Section 6.6. Lessee's Negligence. Lessee assumes all risks and liabilities,
whether or not covered by insurance, for loss or damage to any Equipment Group and for
injury to or death of any person or damage to any property, whether such injury or death be
with respect to agents or employees of Lessee or of third parties, and whether such
property damage be to Lessee's property or the property of others, which is proximately
caused by the negligent conduct of Lessee, its officers, employees and agents.

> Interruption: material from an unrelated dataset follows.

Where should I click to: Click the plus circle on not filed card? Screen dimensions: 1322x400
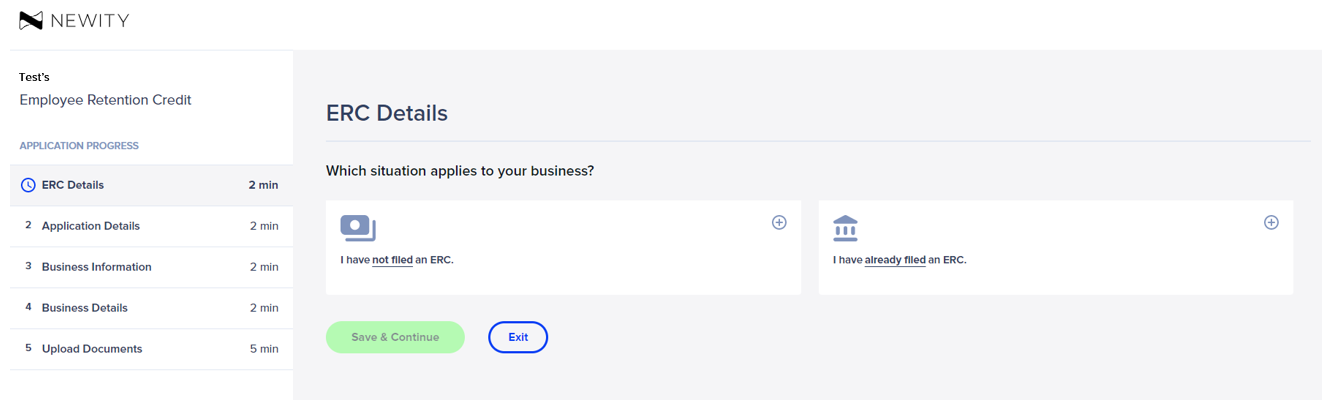click(x=779, y=222)
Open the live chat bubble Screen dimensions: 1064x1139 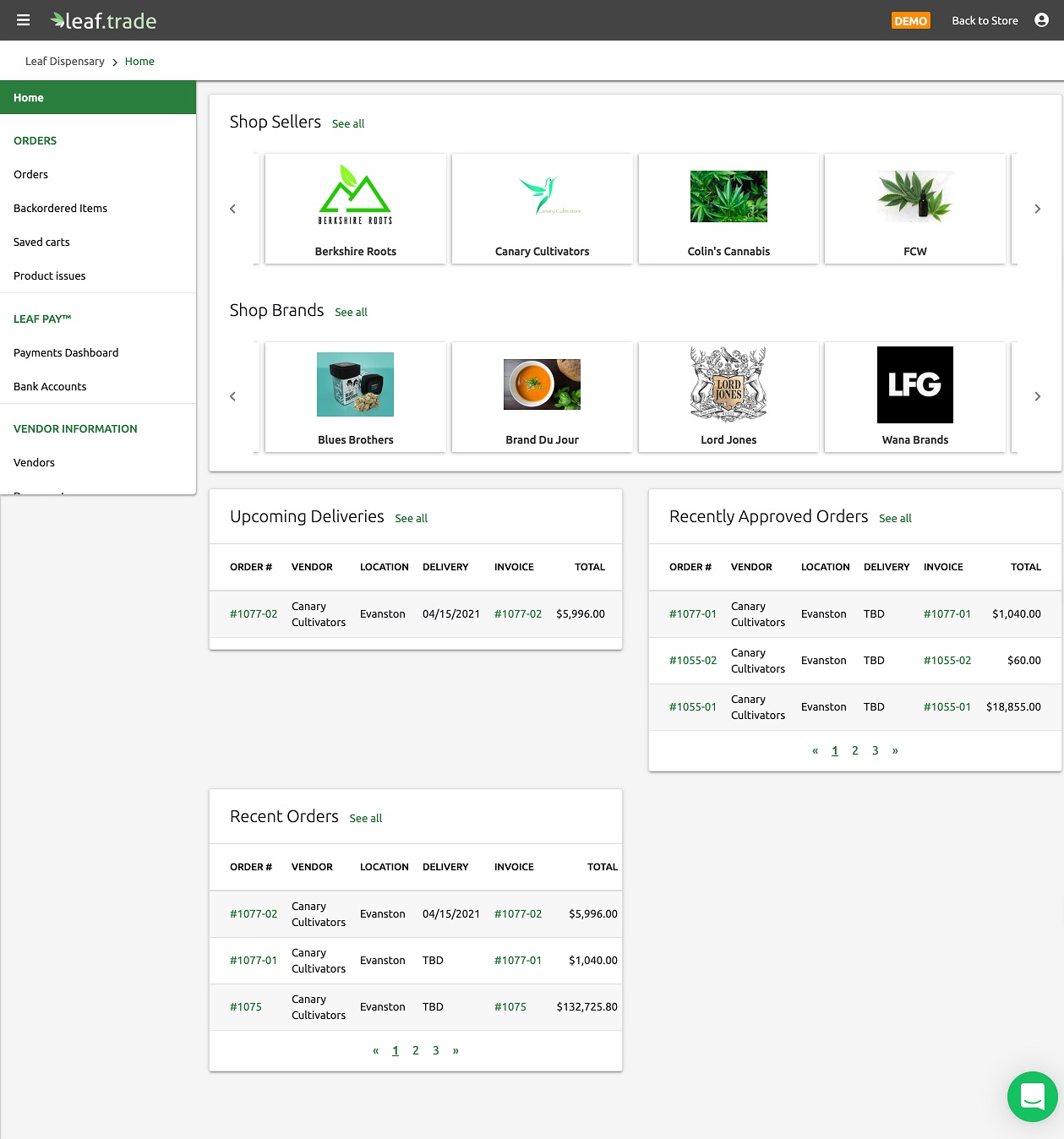point(1032,1096)
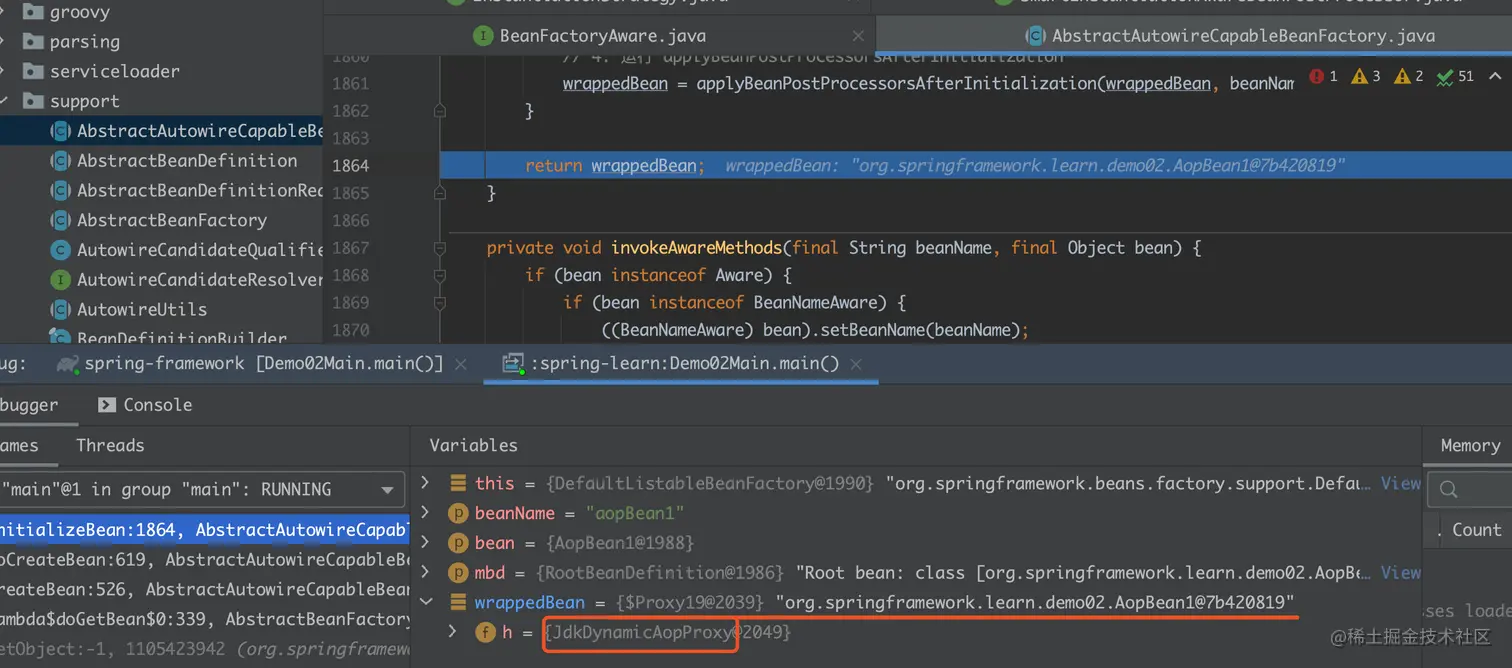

Lessee
hereby assumes responsibility for and agrees to reimburse Lessor for all liabilities,
obligations, losses, damages, penalties, claims, actions, costs and expenses (including
reasonable attorney's fees) of whatsoever kind and nature, imposed on, incurred by or
asserted against Lessor that in any way relate to or arise out of a claim, suit or proceeding
based in whole or in part upon the negligent conduct of Lessee, its officers, employees and
agents, to the maximum extent permitted by law.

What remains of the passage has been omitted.